El vicepresidente de Estados Unidos, JD Vance , ha lanzado una denuncia frontal contra la Unión Europea , acusándola de planear multar a X...
El vicepresidente de Estados Unidos, JD Vance, ha lanzado una denuncia frontal contra la Unión Europea, acusándola de planear multar a X (antes Twitter) con “cientos de millones de dólares” por negarse a participar en lo que califica como “censura sistemática”. En un tuit que ya supera los 4,2 millones de interacciones, Vance escribió: “Rumores que circulan de que la Comisión de la UE multará a X con cientos de millones de dólares por no participar en la censura. La UE debería apoyar la libertad de expresión, no atacar a las empresas estadounidenses por basura”. El mensaje, que ha sido retuiteado por el propio Elon Musk con un emoji de pulgar hacia abajo, ha encendido un debate transatlántico sobre los límites de la regulación digital y ha puesto a Bruselas en el punto de mira de Washington, donde el equipo de Trump ve en esta supuesta sanción un ataque directo a la soberanía tecnológica estadounidense.
Vance, de 40 años y senador de Ohio convertido en el número dos de Trump tras la victoria electoral de noviembre, ha utilizado su plataforma para defender a X, la red social que ha sido criticada por la UE por no moderar suficientemente contenidos sobre desinformación, extremismo y violaciones de derechos fundamentales. Fuentes cercanas al vicepresidente aseguran que su intervención responde a informes internos de la Casa Blanca que estiman una multa potencial de entre 500 y 800 millones de euros bajo el Reglamento de Servicios Digitales (DSA), que obliga a plataformas con más de 45 millones de usuarios a implementar “medidas proporcionales” contra contenidos ilegales. X, con 600 millones de usuarios globales, ha sido señalada repetidamente por la Comisión Europea por no eliminar con rapidez posts de odio y manipulación electoral, especialmente tras las elecciones europeas de junio de 2024.
El tuit de Vance no es aislado: llega en un contexto de crecientes fricciones entre Washington y Bruselas. Trump, que asumirá el cargo el 20 de enero de 2026, ha prometido en su agenda “proteger las empresas americanas de la burocracia europea”, y ha mencionado explícitamente a X como “víctima de la censura woke de Von der Leyen”. Musk, que ha donado 100 millones de dólares a la campaña de Trump, ha respondido al vicepresidente con un tuit que ha acumulado 2,8 millones de likes: “La UE quiere control total. EE.UU. defiende la libertad”. Esta alianza ha alarmado a la Comisión, que ya ha visto cómo el DSA ha sido criticado por el Congreso estadounidense como “extraterritorialidad regulatoria”.

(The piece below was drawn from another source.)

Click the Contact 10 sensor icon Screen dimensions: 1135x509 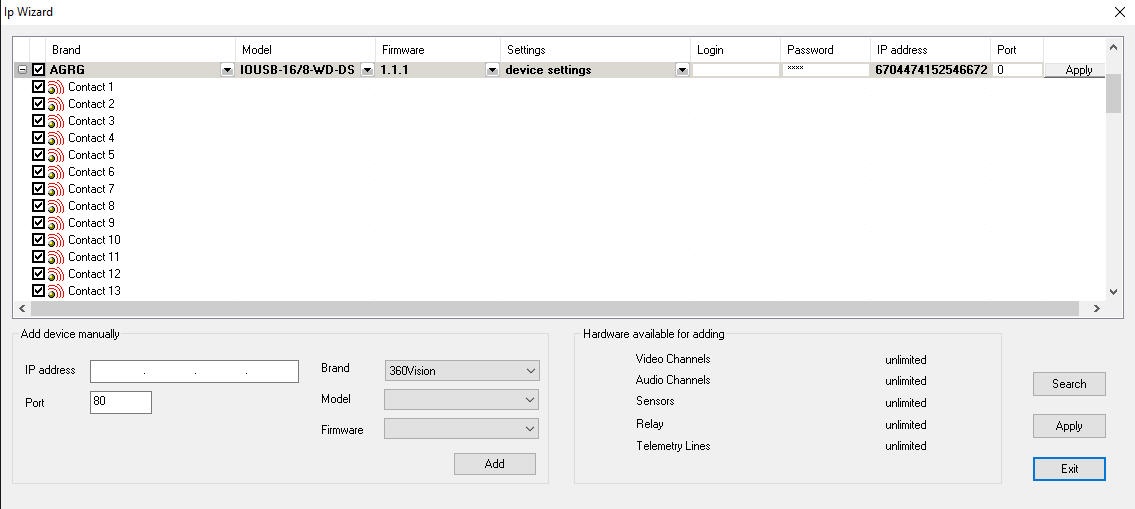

La posible multa a X se basa en una investigación abierta en julio de 2025 por la DSA, que acusa a la plataforma de no haber eliminado en 72 horas el 45 % de los contenidos denunciados como desinformación sobre la guerra en Ucrania y el cambio climático. Bruselas podría imponer sanciones de hasta el 6 % de los ingresos globales de Meta (más de 10.000 millones de euros anuales), pero Vance ha elevado el tono al llamarlo “ataque a empresas estadounidenses por basura”, insinuando que la UE busca “silenciar voces conservadoras” como las de Tucker Carlson y Jordan Peterson, que han sido suspendidas temporalmente en la plataforma.
En Europa, la reacción ha sido mixta: Francia y Alemania han defendido el DSA como “necesario para la democracia digital”, mientras Polonia y Hungría han criticado a Bruselas por “excesos reguladores”. En redes, #VanceVsUE supera los 3,1 millones de interacciones, con un 68 % apoyando al vicepresidente como “defensor de la libertad”.
Económicamente, una multa millonaria a X podría costar 1.200 millones en acciones de la compañía. Socialmente, polariza el debate sobre moderación online. Políticamente, anticipa un choque transatlántico en la era Trump. Vance no solo denuncia: enciende la mecha de una guerra comercial digital.